CMYK is the king of color in the printing world. Four-color printing, (a.k.a. full-color printing) uses the CMYK process, which consists of four ink shades: Cyan, Magenta, Yellow and Black (sometimes called Key). 48HourPrint.com uses CMYK colors to create vivid color reproductions that will make your marketing pieces pop! Enjoy these interesting facts about four-color printing.
• CMYK gets layered
CMYK inks are semi-transparent, so instead of mixing these colors, they are layered together in the printing process. The outcome is bright, accurate, solid shades.
• Benefits of basic black
Any color, when lowered to the end of the spectrum, can create black, but this wastes ink.

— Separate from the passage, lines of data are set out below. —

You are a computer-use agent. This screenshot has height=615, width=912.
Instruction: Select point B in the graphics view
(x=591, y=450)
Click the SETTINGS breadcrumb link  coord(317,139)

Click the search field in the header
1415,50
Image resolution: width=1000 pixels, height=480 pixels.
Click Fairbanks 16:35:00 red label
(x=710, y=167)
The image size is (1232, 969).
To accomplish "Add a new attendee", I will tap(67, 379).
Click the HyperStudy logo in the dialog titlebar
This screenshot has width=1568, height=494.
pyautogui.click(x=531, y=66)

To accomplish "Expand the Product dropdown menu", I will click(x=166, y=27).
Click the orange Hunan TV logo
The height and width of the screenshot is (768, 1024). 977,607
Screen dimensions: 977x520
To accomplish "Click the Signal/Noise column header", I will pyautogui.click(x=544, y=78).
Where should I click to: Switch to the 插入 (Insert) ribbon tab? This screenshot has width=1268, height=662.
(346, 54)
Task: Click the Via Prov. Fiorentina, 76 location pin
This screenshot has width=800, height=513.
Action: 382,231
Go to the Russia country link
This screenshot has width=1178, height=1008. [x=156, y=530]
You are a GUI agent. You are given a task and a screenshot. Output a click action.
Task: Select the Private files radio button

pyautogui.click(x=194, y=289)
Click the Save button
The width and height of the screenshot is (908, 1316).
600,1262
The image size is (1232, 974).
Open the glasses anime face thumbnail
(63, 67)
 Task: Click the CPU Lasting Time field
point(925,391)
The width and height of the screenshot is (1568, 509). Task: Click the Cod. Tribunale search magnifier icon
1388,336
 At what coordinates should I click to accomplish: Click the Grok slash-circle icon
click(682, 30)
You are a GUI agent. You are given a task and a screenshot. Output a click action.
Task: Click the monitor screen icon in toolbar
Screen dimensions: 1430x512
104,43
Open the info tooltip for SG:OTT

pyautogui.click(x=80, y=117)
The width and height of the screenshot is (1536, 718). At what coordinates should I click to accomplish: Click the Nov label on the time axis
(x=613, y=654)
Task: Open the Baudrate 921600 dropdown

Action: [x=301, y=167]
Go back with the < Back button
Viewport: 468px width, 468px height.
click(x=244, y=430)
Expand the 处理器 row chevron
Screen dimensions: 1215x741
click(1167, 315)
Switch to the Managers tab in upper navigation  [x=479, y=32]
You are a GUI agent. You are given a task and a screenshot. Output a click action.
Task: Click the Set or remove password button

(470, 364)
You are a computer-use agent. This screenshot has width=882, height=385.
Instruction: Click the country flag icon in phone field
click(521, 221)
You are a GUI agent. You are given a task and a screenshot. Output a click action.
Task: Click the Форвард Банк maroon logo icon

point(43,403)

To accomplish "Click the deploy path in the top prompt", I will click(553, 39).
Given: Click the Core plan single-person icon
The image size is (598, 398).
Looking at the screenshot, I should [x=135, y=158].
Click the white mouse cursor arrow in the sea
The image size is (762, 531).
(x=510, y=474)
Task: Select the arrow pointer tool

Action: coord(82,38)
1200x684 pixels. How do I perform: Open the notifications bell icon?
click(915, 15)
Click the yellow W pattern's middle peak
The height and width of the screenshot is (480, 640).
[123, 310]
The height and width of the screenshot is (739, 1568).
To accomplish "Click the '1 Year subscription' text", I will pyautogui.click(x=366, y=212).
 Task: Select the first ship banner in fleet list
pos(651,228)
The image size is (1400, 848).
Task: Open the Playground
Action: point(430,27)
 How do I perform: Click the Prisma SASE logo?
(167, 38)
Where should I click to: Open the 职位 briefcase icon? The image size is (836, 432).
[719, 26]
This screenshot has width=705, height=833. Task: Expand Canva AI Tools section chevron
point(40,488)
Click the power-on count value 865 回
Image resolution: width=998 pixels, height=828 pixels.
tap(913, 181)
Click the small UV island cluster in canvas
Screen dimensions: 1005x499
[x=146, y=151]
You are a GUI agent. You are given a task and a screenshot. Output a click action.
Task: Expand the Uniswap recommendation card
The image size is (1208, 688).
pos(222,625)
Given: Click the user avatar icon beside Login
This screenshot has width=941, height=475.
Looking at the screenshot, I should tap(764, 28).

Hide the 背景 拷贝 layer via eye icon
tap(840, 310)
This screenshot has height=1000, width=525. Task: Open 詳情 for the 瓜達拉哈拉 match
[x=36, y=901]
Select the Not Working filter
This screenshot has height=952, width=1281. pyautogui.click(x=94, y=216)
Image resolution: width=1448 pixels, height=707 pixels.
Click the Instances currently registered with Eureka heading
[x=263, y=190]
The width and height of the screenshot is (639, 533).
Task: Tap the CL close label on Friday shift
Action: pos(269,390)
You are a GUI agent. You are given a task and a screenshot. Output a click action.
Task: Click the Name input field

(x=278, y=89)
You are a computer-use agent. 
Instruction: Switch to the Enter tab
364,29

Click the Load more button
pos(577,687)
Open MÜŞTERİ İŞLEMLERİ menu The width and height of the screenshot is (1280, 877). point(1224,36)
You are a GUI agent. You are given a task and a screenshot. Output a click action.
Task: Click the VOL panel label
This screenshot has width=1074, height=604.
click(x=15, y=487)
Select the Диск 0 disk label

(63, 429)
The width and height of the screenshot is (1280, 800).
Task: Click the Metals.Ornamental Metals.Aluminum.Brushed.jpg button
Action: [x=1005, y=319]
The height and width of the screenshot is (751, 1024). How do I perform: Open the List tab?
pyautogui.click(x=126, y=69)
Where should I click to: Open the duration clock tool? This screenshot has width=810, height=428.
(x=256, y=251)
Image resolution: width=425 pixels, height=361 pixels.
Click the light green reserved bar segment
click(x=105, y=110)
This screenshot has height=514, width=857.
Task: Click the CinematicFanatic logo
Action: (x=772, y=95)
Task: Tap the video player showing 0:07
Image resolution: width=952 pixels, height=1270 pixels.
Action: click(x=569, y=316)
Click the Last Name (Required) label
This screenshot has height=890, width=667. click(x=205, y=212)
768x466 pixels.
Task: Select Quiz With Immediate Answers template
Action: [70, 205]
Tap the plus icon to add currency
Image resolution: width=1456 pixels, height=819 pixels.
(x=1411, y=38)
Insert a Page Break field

Including black in CMYK saves money and ink. Separating black from cyan, magenta and yellow in four-color printing optimizes the remaining colors and produces better results.
• C+M+Y+K=Subtraction
Four-color printing is often called a “subtractive” model because adding colored inks to white paper “subtracts” brightness from the paper.
• Spot-on colors
To create thousands of colors, four-color printing uses half-toning. Printing tiny dots of the four colors in varying amounts in a small pattern tricks the eye into seeing a particular color. Without half-toning, four-color printing would produce only six solid shades: cyan, magenta, yellow, green, purple and red.
• Avoid “shifty” colors
A computer monitor displays RGB (red, green and blue) colors, whereas printing presses use the CMYK process. To avoid a color shift in printing, design your file in CMYK or convert your RGB file to CMYK before submitting it.